* [Passage provided]
▼▼▼

But I think that the past 100 days have exposed something more immediate and perhaps more damaging.

It’s redundant to state that the GNU represents something unprecedented. While coalition governments are not new, this has been forced on the ANC by the necessity of losing its national majority, and is – for the erstwhile opposition – not driven by a mutual suspicion of the ANC. 

The existential question for the endurance – let alone the success of the GNU – is whether they can make this model work.

It’s necessary to take a step back and recall that in the run-up to the election, much of the commentary about prospective coalitions took aim at the DA for ruling out (sort of) a coalition with the ANC. To its critics, this was selfish and short-sighted, “petty politics” that the country could not afford. Here it needed to ante up “for the good of the country”. Melanie Verwoerd took this future, telling the DA that it owed this to the country, and advising the DA not to expect too much in terms of positions and influence.

▲▲▲

* [Records provided]
▼▼▼

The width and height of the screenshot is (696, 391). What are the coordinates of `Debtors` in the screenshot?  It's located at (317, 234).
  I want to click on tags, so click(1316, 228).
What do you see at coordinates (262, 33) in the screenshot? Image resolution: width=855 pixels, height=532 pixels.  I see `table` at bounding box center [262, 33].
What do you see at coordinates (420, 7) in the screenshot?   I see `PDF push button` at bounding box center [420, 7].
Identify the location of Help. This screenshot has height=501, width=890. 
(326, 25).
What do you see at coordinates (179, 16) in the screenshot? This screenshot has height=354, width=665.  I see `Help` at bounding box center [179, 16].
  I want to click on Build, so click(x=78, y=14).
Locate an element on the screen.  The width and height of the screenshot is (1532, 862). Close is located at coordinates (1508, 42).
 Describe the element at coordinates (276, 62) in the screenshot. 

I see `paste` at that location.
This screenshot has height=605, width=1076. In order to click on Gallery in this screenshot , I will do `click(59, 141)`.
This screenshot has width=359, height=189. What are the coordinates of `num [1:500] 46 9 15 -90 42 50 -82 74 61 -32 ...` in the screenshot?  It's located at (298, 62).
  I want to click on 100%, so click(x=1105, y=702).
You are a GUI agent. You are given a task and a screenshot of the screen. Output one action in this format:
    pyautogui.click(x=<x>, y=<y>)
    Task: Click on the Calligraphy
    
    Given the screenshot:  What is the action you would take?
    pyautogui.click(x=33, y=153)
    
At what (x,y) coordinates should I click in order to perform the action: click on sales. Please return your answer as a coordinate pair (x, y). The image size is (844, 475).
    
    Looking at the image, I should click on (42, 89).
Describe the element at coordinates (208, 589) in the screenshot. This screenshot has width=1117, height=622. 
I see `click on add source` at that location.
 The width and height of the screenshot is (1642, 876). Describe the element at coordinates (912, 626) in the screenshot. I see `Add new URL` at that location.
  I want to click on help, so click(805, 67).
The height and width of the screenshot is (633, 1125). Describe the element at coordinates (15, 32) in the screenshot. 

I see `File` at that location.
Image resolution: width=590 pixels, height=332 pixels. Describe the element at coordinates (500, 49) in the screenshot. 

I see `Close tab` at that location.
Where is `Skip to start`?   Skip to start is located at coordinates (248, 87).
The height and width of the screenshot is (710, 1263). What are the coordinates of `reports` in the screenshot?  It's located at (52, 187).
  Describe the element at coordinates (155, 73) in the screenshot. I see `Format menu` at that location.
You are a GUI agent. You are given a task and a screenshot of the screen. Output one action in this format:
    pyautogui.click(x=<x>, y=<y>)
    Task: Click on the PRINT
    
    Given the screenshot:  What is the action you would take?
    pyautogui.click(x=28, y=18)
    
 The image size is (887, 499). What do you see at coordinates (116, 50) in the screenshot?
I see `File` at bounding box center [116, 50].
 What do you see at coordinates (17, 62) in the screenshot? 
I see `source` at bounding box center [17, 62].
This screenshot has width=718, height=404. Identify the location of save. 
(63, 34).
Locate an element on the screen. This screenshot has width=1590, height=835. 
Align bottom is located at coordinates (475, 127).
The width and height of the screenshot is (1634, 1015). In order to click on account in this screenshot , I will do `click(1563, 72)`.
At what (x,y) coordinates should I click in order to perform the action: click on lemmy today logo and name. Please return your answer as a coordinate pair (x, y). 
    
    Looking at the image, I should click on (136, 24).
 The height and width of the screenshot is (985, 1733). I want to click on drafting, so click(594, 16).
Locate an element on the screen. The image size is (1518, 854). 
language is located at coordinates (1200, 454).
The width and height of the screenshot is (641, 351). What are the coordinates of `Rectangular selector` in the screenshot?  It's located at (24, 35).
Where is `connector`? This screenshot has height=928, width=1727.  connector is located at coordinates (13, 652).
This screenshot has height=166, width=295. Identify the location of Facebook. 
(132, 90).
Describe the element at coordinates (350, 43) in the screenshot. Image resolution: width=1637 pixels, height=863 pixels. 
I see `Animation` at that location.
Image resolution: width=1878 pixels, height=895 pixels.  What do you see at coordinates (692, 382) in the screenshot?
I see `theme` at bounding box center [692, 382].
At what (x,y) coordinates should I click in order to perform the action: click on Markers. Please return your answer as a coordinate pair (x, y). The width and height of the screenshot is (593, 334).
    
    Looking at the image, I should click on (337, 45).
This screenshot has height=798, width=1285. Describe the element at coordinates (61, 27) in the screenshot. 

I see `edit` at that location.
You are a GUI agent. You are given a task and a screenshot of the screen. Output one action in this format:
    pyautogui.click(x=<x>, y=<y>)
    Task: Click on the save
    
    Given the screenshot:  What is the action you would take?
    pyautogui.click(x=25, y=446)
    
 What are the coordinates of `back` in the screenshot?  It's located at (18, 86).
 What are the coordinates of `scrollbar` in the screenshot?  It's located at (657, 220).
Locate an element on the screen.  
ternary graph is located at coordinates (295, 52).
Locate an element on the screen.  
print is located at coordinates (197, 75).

▲▲▲

* [Task instructions] Please extend the commentary on the GNU's first 100 days, picking up right after its final sentence.

* [Solved exercise]
Embedded in this was an unspoken note of menace: unless the DA prostrated itself before the ANC, the latter would opt for a ruinous deal with the Economic Freedom Fighters (or later the uMkhonto we Sizwe Party). An interesting thought, suggesting that power is the ANC’s by right – one way or another – and that whether this is “for the good of the country” or not was not a matter of great import to it, nor were those hectoring the DA seemingly concerned about what this said about the ANC as a coalition partner.

At issue in all coalitions is whether they work for all their participants. Whether or not an arrangement functions “for the good of the country” or “for the good of the people” runs along with the question of whether the arrangement works for the parties involved. This is the nature of democracy, or more accurately, democratic pluralism. Parties represent constituencies whose interests are on various matters not going to be aligned with one another – that is legitimate and positive. “The good of the country” (and even more so, “the good of the people”) is a slippery, relational idea, and in a democracy, it is always the subject of negotiation and qualification.

Whether the parties that have committed themselves to the coalition can claim benefits for those constituencies is an existential question. Having entered government along with erstwhile opponents, they risk repelling some of their supporters. They lose the freedom to criticise and take on responsibility for decisions they may not ideally have made.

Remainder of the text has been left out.